Les mots d’ordre devaient être la nationalisation des terres et la fusion des banques en une banque sous contrôle du Soviet des députés ouvriers, dans le cadre d’une République des Soviets qui contrôlerait et répartirait la production. Les bolcheviks devaient critiquer le gouvernement provisoire afin de le démasquer aux yeux des masses, notamment au sujet de sa poursuite de la guerre impérialiste.
Les bolcheviks appelèrent à une protestation de masse et plus de 100 000 personnes manifestèrent pour exiger la publication des traités secrets, l’arrêt de la guerre, se rassemblait autour du mot d’ordre « Tout le pouvoir aux Soviets ! »
C’est dans ce cadre que se tint la première conférence du Parti qui n’eut pas lieu dans l’illégalité ; 133 délégués avec voix délibérative et 18 avec voix consultative représentaient 80.000 membres. Lénine dut mettre tout son poids dans la balance pour que sa ligne l’emporte.
C’était un moment décisif, alors qu’en juin 1917 se réunissait le premier congrès des Soviets de Russie, où les bolcheviks ne comptaient qu’un peu plus de 100 délégués contre les 700 à 800 menchéviks, socialistes-révolutionnaires et autres.

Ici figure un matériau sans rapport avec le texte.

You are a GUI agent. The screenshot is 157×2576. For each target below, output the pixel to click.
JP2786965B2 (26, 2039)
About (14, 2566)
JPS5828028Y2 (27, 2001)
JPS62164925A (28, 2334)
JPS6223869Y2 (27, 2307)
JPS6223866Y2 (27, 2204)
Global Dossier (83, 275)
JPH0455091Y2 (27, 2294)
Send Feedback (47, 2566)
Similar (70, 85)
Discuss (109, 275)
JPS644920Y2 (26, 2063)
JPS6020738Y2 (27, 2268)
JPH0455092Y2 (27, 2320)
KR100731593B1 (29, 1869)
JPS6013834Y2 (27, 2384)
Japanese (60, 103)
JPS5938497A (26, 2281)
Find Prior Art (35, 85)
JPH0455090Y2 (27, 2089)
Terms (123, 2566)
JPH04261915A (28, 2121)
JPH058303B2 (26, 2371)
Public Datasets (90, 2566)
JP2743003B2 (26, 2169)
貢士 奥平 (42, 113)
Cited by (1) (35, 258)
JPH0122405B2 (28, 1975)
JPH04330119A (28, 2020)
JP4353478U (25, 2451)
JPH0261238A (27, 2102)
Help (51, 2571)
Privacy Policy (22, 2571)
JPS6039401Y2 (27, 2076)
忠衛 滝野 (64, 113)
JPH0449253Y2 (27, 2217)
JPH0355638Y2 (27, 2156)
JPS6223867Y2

Lors d’une manifestation contre le régime, 400 000 personnes défilèrent sous les mots d’ordre bolchéviks. Le Parti bolchévik possédait alors 41 organes de presse : 29 en russe et 12 dans les autres langues.
La situation devint explosive avec la défaite militaire sur le front ; les masses se révoltèrent contre le gouvernement provisoire dans la ville de Saint-Pétersbourg et le régime décida mener une grande vague de répression contre les bolchéviks, interdisant sa presse, désarmant les gardes rouges.
C’est donc de nouveau dans l’illégalité que le Parti tint son VIème congrès, auquel Lénine ne put prendre part, traqué qu’il était par la police. Le congrès rassembla 157 délégués avec voix délibérative et 128 avec voix consultative, représentant 240 000 adhérents.
La situation avait changé depuis la révolution démocratique et le tournant ouvertement réactionnaire du gouvernement provisoire ; Staline pouvait déclarer que :
« La période pacifique de la révolution a pris fin ; la période non pacifique est venue, la période des engagements et des explosions… »
Dans la foulée du congrès, les bolcheviks organisèrent une grève générale à Saint-Pétersbourg lors de l’ouverture de la Conférence d’Etat du gouvernement provisoire, et la ville fut en état d’insurrection armée lorsque le général Kornilov tenta de monter une opération militaire pour écraser les masses organisées.
Les réformistes tentèrent de sauver ce qu’il était possible de sauver par la tenue le 12 septembre 1917 d’une Conférence démocratique de Russie, rassemblant socialistes et Soviets conciliateurs, des syndicats, des cercles industriels et commerçants et de l’armée. C’était la tentative d’aller vers la République bourgeoise.
A cela, les bolcheviks allaient opposer Octobre 1917.